Книга Гость - Александр Проханов
Шрифт:
Интервал:
Закладка:
– Что он сказал о Карелии? Как хорошо побывать у озер! – воскликнула Вера.
В Дубовом зале, словно напоказ, появлялись известные писатели. С порога знаменитости озирали столы, словно кого-то искали, а сами следили за впечатлением, которое производило их появление.

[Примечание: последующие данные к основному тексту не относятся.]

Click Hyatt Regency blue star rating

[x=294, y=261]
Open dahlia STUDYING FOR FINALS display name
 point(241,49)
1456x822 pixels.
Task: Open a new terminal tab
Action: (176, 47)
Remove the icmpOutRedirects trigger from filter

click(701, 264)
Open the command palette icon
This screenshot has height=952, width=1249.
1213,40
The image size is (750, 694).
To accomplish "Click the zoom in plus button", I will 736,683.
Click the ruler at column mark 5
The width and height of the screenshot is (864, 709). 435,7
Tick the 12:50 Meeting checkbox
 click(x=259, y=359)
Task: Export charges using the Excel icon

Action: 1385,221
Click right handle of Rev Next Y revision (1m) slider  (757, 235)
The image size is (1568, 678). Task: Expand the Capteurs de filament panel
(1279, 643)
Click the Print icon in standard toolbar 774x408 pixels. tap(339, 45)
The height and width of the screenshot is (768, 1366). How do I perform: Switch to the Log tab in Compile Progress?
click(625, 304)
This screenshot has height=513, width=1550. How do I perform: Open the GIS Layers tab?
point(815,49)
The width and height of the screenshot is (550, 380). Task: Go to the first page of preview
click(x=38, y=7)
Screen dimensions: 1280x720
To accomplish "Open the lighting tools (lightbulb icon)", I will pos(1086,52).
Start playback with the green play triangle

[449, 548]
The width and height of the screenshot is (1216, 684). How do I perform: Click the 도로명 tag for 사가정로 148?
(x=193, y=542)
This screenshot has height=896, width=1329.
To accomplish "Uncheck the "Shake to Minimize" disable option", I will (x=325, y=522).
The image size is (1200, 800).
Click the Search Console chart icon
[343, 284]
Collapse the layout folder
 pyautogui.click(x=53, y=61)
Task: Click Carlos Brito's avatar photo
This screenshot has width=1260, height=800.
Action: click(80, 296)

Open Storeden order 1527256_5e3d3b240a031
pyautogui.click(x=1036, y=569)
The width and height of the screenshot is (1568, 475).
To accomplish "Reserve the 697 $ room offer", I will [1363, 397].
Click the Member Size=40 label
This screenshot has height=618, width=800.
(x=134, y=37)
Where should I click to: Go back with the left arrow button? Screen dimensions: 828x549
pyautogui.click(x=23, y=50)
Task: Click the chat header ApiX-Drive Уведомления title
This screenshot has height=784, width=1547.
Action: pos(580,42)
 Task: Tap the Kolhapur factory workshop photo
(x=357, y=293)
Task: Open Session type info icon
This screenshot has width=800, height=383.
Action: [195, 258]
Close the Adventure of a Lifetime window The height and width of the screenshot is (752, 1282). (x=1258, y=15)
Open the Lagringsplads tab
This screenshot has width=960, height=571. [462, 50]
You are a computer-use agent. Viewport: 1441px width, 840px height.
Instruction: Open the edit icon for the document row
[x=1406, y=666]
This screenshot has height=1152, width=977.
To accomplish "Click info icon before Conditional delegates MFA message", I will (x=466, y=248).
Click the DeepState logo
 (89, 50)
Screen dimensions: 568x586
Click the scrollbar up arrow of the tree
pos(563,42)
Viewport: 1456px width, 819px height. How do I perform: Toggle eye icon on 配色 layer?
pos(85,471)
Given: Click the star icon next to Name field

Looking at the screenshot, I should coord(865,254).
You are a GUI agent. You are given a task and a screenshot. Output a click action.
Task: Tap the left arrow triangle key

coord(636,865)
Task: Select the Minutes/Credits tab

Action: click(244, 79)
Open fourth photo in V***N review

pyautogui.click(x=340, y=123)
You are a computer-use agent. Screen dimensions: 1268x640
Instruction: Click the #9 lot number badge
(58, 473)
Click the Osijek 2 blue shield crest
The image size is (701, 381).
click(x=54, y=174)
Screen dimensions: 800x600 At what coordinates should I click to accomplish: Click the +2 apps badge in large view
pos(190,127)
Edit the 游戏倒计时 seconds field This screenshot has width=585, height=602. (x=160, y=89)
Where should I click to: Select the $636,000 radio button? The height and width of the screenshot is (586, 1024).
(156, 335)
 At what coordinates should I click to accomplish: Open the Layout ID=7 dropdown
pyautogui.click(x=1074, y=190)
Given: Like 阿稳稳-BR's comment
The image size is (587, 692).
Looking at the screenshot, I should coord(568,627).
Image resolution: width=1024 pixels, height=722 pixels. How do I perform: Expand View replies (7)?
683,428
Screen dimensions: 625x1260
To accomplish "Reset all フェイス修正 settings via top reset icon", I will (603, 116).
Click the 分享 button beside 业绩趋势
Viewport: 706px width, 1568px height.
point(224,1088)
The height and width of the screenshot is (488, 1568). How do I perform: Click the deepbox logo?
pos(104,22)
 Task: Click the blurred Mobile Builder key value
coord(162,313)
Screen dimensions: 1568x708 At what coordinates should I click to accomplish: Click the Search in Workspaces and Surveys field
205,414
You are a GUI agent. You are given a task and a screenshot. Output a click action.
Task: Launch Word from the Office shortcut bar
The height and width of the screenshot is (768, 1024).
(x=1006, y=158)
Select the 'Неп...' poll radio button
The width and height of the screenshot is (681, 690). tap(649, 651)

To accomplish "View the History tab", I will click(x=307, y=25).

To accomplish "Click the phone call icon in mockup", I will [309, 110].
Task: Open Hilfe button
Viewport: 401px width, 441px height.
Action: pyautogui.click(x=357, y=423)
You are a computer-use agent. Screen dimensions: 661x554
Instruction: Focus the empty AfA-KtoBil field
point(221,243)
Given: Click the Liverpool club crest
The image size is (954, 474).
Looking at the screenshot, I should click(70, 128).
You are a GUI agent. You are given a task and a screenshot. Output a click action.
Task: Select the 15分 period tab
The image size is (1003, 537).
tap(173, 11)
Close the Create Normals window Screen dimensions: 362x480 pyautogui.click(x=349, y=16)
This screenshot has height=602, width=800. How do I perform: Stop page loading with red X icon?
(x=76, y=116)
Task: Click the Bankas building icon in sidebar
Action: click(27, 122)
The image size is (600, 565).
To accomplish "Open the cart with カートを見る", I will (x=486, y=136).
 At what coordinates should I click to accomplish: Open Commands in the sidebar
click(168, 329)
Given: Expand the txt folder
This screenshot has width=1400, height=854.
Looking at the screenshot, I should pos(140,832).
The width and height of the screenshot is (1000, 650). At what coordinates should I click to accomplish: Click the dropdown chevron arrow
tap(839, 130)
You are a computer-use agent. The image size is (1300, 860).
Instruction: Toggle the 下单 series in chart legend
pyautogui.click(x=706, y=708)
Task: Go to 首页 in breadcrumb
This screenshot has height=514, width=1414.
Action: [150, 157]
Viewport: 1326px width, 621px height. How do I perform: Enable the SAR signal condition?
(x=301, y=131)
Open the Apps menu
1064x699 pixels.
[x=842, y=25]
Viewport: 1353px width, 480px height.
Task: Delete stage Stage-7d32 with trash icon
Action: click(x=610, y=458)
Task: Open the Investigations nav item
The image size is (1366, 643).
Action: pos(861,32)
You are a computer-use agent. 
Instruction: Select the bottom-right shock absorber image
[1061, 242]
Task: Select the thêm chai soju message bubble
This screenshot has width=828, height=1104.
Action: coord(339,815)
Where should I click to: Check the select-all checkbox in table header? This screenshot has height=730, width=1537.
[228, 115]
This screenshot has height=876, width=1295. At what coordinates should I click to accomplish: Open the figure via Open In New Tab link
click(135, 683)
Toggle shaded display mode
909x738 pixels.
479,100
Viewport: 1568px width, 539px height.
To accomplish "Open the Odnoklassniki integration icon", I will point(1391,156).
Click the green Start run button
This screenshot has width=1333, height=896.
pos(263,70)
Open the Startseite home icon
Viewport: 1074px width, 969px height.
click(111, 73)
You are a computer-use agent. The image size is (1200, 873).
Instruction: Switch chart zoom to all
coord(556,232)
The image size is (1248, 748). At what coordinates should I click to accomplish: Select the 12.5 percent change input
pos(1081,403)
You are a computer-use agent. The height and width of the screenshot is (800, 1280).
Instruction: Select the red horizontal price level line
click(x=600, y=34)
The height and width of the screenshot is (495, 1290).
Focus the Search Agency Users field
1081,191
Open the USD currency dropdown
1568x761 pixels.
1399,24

Возник Евтушенко в малиновом бархатном костюме, который висел на его тощем теле, остроносый, с хохочущими адреналиновыми глазами. Всех обрызгал своим хохочущим взглядом и скрылся, оставив по себе недовольный ропот. Появился писатель Трифонов, автор печальных, тягучих, как мед, повестей, сделавших его литературной звездой. Африканские губы, вьющиеся темные волосы, глаза, полные аравийской грусти. Кому-то поклонился и вышел. Появился Солоухин, герой скандала по поводу серебряного перстня с изображением Николая Второго, монархист, чье личное дело разбирали на партийном собрании. Все они выходили из-за кулис, попадали в свет витража, становились многоцветными и гасли. Исчезали, погружаясь в дубовые стены, где сливались с тенями своих предшественников.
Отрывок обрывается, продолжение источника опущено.